WHAT YOU HAVE TO DO »
Reformat the records from the line containing "Click the dimmed battery-face menu bar icon" through the line containing "pos(514,319)", inclusive, as a Markdown table with the columns Row and Record. Skip blank lines and leave the pictures out.

INPUT ROWS »
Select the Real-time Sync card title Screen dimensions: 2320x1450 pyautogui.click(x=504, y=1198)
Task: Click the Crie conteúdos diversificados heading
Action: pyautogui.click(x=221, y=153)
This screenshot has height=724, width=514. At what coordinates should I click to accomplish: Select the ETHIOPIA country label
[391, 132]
==
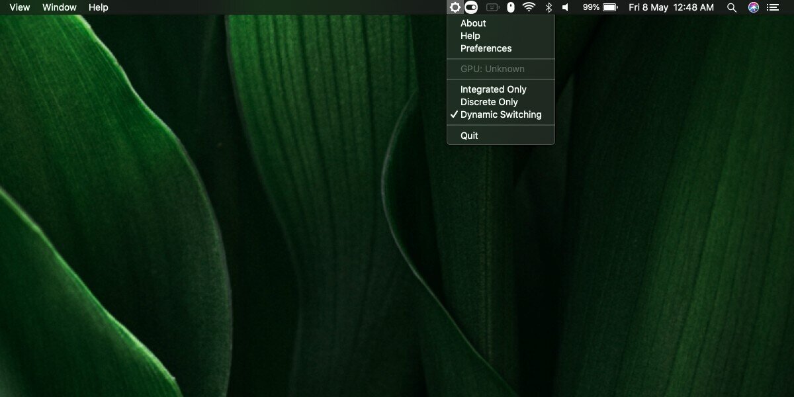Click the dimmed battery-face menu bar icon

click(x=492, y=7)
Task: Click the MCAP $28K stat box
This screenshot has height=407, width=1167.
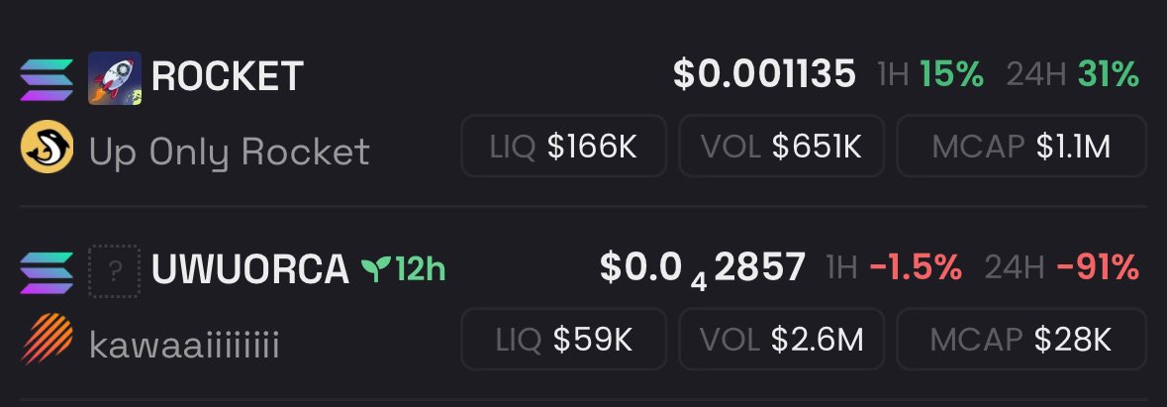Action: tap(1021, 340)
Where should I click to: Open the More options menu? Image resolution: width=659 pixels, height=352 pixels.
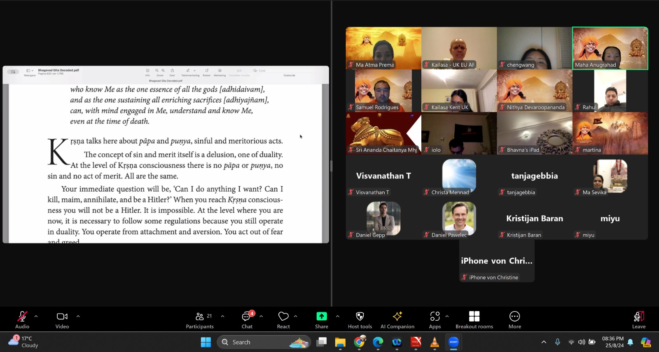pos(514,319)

TASK RESULT »
| Row | Record |
|---|---|
| 1 | Click the dimmed battery-face menu bar icon |
| 2 | click(x=492, y=7) |
| 3 | Task: Click the MCAP $28K stat box |
| 4 | This screenshot has height=407, width=1167. |
| 5 | Action: tap(1021, 340) |
| 6 | Where should I click to: Open the More options menu? Image resolution: width=659 pixels, height=352 pixels. |
| 7 | pos(514,319) |